Failing this test will probably undo, in one easy move, everything you’ve done to improve things with your wife.

 

Here’s how the test occurs. Say you know another female 6 or 7; your sister-in-law, your wife’s best friend, your female work friend, the chick behind the counter at Starbucks, one of the moms at your kid’s school, or any woman in your sphere of influence. When you were a 6, you were off the market and she wasn’t interested in you. Pulling you off your wife would have taken a lot of effort, and let’s face it, you were just a 6, so why should she bother?

 

But now… now you’re an 8 and that’s a whole different deal because she’s a 6 or 7 and you’re a sexier than her – a quite different experience for her to think about. She can’t help feeling attracted to you because attraction isn’t a choice. She may not even be consciously aware of it, but you are far more sexually interesting to her now. Then you’ll start noticing some of the dozens of “Indications of Interest” she’s throwing out at you:

 

Dressing better when she expects to see you.
Hair flipping and stroking.
Reapplying lipstick. Licking lips.
Smiling.
Eye contact.
Touching her body, especially her neck area.
Sitting with her body oriented towards yours.
Sitting with her legs open towards you.
Laughing easily at your jokes – even if they are not particularly good.
Taking an article of clothing off in front of you.
Small acts of service that aren’t required.
Seeking to stand or sit near you.
Increased breathing rate.
Being eager to see you.
Unnecessary phone calls, emails, text messages just to create contact with you.
Touching you in any way.

 

One day you’re going to be having a great conversation with this woman, not even trying to consciously to seduce her… and you’ll suddenly realize that she’s doing half the things on the list above. Then you realize all you need to do is
“Instigate, Isolate and Escalate”
a little and she would very likely have sex with you if you can be discreet.

 

As an aside - being discreet is the key to seduction. I once answered a phone call as a female friend was laughing at one of my jokes. The caller asked me,
“Who are you with?”
and I replied
“Oh I don’t kiss and tell.”
Just that phrase alone turned my friend positively crimson and then she completely took down her hair, shook it out and tied it back up again, then removed her scarf and just hung out with me longer than she needed to. If I had made a move in that moment, she would have very likely responded to me.

 

So it’s not going to be some super hot 10 wanting to get back at her boyfriend who will be your test. Megan Fox won’t be your test. It’s going to be someone close to you, someone you probably have known for a while, even feel friendly and emotionally connected to, that is going to be your test. You may not see it coming until it’s close to the point of no return.

 

You will absolutely love every second of her company as well – you’re biologically programmed to like it. The great difficulty of temptation is that it’s… tempting.
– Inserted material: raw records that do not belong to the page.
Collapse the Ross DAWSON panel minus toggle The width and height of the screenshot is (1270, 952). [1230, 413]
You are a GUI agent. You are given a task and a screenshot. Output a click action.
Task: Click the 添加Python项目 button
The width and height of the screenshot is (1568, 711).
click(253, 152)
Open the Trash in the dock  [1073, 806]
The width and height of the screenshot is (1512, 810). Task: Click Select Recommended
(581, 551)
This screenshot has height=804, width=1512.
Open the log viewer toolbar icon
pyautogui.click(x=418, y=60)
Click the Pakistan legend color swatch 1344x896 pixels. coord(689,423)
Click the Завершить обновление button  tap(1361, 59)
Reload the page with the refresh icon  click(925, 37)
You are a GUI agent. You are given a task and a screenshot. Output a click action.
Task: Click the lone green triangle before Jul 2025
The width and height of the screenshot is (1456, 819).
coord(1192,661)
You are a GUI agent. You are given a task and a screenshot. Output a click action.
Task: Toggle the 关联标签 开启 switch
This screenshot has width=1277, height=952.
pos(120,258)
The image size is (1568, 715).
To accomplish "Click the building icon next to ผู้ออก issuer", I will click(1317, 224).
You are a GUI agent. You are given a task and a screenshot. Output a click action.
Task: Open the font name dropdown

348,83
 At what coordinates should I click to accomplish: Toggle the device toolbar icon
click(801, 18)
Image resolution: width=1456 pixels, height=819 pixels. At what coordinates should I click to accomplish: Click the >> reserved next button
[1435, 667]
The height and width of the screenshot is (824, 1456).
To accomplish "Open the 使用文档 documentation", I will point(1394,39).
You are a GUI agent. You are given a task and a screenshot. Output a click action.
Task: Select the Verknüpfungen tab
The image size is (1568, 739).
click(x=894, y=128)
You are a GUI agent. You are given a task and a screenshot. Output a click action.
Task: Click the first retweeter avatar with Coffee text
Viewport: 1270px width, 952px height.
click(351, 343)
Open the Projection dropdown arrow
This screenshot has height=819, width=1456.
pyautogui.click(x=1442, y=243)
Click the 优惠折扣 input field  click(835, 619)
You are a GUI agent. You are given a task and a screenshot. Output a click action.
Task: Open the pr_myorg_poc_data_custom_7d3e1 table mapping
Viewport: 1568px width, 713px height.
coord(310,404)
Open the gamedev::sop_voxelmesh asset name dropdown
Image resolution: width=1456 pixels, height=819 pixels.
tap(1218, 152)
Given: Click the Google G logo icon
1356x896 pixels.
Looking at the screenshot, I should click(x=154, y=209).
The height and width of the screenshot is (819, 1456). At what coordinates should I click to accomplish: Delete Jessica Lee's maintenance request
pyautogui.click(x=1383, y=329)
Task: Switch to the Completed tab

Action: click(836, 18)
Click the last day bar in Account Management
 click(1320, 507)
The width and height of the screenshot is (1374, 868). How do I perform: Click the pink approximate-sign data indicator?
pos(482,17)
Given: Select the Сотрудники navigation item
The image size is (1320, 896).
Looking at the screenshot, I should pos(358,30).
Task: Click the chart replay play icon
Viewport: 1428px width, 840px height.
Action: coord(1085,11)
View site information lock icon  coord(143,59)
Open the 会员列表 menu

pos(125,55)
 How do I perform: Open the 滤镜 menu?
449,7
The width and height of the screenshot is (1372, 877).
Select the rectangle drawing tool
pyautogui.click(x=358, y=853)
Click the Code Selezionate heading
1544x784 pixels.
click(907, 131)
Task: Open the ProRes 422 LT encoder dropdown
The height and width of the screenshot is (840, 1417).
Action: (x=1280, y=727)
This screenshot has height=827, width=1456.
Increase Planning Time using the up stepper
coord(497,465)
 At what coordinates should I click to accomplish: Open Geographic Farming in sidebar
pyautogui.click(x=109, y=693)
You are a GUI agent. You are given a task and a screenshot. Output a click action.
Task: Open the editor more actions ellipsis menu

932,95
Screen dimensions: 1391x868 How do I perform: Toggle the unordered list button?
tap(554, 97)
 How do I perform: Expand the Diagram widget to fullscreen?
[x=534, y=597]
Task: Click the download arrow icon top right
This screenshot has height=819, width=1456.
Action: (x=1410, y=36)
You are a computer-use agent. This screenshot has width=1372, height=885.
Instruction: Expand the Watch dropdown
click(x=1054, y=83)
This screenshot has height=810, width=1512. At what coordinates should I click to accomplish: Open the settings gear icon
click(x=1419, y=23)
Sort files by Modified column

No matter how wonderful sex at home is, new pussy is incredibly tasty. Once you can read a woman’s indicators of interest, and you know the basics of seduction, having a little piece of something on the side becomes not just a fantasy, but real possibility. Emotions can run high. You may be more hooked on the other woman than you know…at least while you're standing next to her anyway.

 

And all this will be happening just as everything you’ve worked for with your wife responding to you is coming together. If your wife is even halfway paying attention to you, she’ll know something is up.

 

So while I'm not telling you what is right and what is wrong, be aware of what you truly risk for a little extra fun on the side. If your Sex Rank is higher than your wife, you have her full attention on you, so getting away with things is probably harder than it seems on the surface. Wives hate being cheated on and the damage you do to your relationship may be permanent. What may seem a little harmless fun to you, will be seen as an affair by your wife and provoke the most serious of marital crises. Any illusions you have of an easy resolution to a discovered affair are laughable.